ÜBUNGSTEXT >>
-------
Hier ein paar weitere Tipps:

•    Universalbausteine Es ist wichtig, über den Tellerrand zu blicken. Module, die auf den speziellen Einsatzzweck abgestimmt sind, sind selten wiederverwendbar. Eine Datumseingabe, die Säkularjahre nicht kennt, kann beim Grundbuchamt nicht verwendet werden, denn es gibt Dokumente von 1900 und früher. Dann kann neben dem gregorianischen Kalender auch der julianische berücksichtigt werden, oder auch der römische. Der buddhistische?. Nehmen Sie als Regel: Soweit Sie glauben, dass es jemals für Ihre Zwecke nötig ist, und ein bißchen mehr. Denn der Aufwand der Korrektur im Nachhinein ist immer größer, als es von vornherein zu gut zu machen.
•    Schnittstellen sichtbar machen. Die FiBu holt den Kontoauszug per HBCI im MT940-Format. Dieser wird weiterverarbeitet und in Buchungen umgesetzt. Wenn Sie den Zwischenschritt, die MT940-Datei, zur Verfügung stellen, kann ein gewiefter Anwender schnell feststellen, warum seit Dezember 2013 die Umlaute falsch übernommen werden: Die Sparkasse hat die Kodierung von ISO-8859-1 auf UTF-8 umgestellt, und dabei das "byte order mark" vergessen. Und wenn Sie vergessen haben, mit einem byte order mark umgehen zu können, kann der Anwender schnell Abhilfe schaffen, bis Sie das nachgerüstet haben.
•    Entwicklungsdokumentation nutzen. Beim Design einer Software entstehen viele Dokumente. Die meisten davon schimmeln schon während der Entwicklung vor sich hin. Sobald man feststellt, dass Kurskorrekturen notwendig sind, fließen diese nur noch in den Quellcode ein, die Entwurfs-Dokumente werden selten angepasst. Nehmen Sie sie ruhig mit in die Quellcode-Verwaltung, oder bewusst in den Quellcode. Mancherorts wird sogar die Dokumentation mit Werkzeugen aus den Quellcodes der Software generiert. Entwickeln Sie die Entwicklungsdokumentation fort zur Anwenderdokumentation. Egal wie — aber nutzen Sie die eigene Dokumentation!
•    Schittstellen sind schlank. Überlegen Sie sorgfältig. Welche Parameter sind so selbstverständlich und weitgreifend, dass sie besser in thread-globalen Daten aufgehoben sind? Welche Parameter sind für Spezialfälle, die selten gebraucht werden? Welche Parameter können vereinfacht werden (z.B. Typ "Auswahl" statt "Text")? Dokumentieren Sie bei allen Zeigern auf dynamische Daten, wer wann den Speicherplatz reserviert und wieder freigibt. Anlegen und Freigeben einer Ressource sollen immer auf der gleichen Seite einer Schnittstelle stattfinden.
-------
DATENAUFLISTUNG >>
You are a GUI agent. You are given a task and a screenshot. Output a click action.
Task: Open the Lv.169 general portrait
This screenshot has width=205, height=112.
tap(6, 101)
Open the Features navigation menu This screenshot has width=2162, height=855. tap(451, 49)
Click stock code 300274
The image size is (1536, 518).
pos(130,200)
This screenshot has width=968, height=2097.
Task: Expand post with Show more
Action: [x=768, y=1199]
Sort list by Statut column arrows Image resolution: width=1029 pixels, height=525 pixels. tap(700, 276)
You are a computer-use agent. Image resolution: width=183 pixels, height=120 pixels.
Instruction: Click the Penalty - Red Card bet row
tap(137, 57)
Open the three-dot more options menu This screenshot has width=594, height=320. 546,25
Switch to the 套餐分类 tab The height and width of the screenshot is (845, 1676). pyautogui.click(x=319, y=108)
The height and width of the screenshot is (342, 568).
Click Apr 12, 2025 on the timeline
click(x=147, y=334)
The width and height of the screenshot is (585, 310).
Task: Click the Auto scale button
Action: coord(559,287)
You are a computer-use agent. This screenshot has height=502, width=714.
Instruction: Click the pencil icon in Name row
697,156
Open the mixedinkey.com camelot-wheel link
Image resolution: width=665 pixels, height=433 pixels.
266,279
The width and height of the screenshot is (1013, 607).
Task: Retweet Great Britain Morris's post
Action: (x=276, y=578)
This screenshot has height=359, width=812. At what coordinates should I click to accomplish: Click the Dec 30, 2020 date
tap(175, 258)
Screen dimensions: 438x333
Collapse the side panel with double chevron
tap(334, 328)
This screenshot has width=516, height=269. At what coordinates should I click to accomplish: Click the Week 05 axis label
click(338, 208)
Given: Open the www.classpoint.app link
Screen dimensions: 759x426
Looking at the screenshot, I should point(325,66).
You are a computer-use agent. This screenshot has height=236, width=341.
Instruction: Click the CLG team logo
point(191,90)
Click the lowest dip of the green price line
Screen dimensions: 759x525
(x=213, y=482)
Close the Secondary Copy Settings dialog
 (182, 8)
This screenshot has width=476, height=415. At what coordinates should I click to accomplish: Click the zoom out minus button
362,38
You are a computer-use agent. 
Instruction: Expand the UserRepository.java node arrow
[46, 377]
-------
IHRE AUFGABE >>
Schreiben Sie aus dem Text mit Tipps zur Softwareentwicklung die Stelle von „Hier ein paar“ bis einschließlich „gut zu machen.“ wortgetreu ab.

ANTWORT ZUR AUFGABE >>
Hier ein paar weitere Tipps:

•    Universalbausteine Es ist wichtig, über den Tellerrand zu blicken. Module, die auf den speziellen Einsatzzweck abgestimmt sind, sind selten wiederverwendbar. Eine Datumseingabe, die Säkularjahre nicht kennt, kann beim Grundbuchamt nicht verwendet werden, denn es gibt Dokumente von 1900 und früher. Dann kann neben dem gregorianischen Kalender auch der julianische berücksichtigt werden, oder auch der römische. Der buddhistische?. Nehmen Sie als Regel: Soweit Sie glauben, dass es jemals für Ihre Zwecke nötig ist, und ein bißchen mehr. Denn der Aufwand der Korrektur im Nachhinein ist immer größer, als es von vornherein zu gut zu machen.